La nature, la tendance et les méthodes utilisées pour la torture « suggèrent qu’il existe une politique plus clairement définie », a souligné l’une des commissaires, Vrinda Grover, lors d’un point de presse à Genève.

Le rapport documente aussi « des viols et autres violences sexuelles infligées à des femmes dans des circonstances qui relèvent de la torture » et l’enquête a permis « de trouver des preuves supplémentaires du transfert illégal d’enfants dans les zones sous contrôle russe ».

Cathédrale d’Odessa

Pour la première fois, les enquêteurs se sont aussi penchés sur le sort réservé aux objets culturels et aux archives dans les territoires occupés.

Ils ont plus particulièrement enquêté sur la ville de Kherson et celle d’Odessa.

 « Les autorités russes ont transféré des objets culturels du Musée d’art régional de Kherson et des archives » provinciales, en Crimée, annexée en 2014 par Moscou.

 « Selon les estimations du personnel des deux institutions, plus de 10 000 objets du Musée et 70 % des documents du bâtiment principal des archives d’État ont été retirés », souligne le rapport.

Les autorités locales ont invoqué la nécessité de protéger ces objets de la destruction.

Objectif 1: Recopie telles quelles les lignes de données, depuis celle qui contient « The image size is (590, 569). » jusqu'à la dernière, sans y inclure les images.

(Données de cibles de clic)
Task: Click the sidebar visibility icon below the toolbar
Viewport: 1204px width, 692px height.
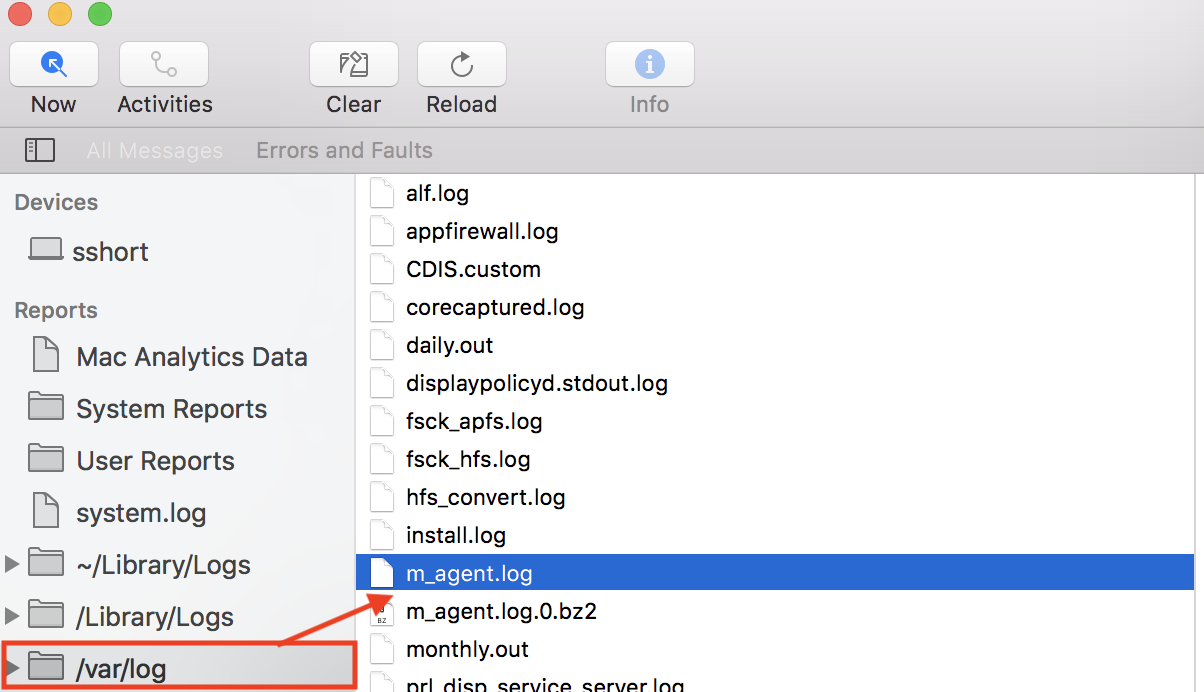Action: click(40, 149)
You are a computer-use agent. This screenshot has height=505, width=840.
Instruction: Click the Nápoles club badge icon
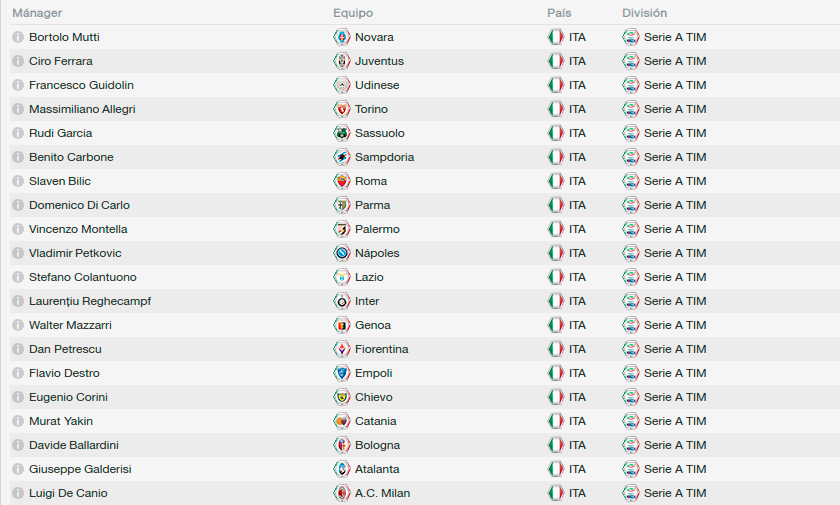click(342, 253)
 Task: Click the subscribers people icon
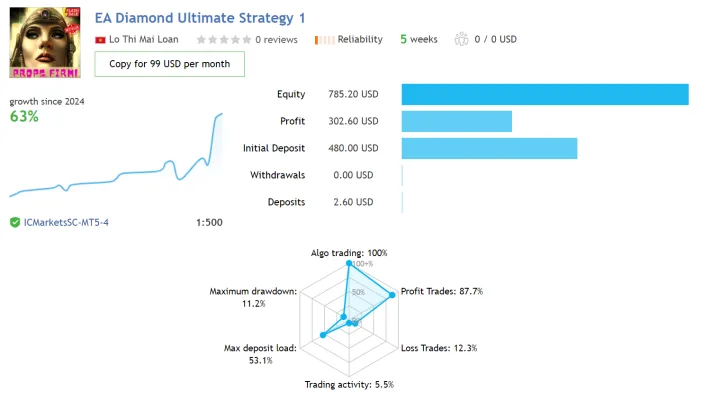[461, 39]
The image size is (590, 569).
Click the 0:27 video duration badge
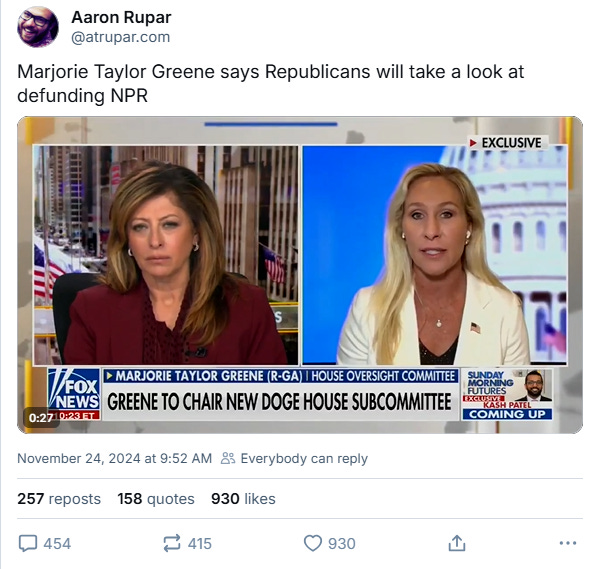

Objectif 2: D'après l'extrait de page, quelle part des documents du bâtiment principal des archives d'État a été retirée selon les estimations du personnel ?

Réponse attendue 1:
The image size is (590, 569).
Click the 0:27 video duration badge

Réponse attendue 2: 70 % des documents.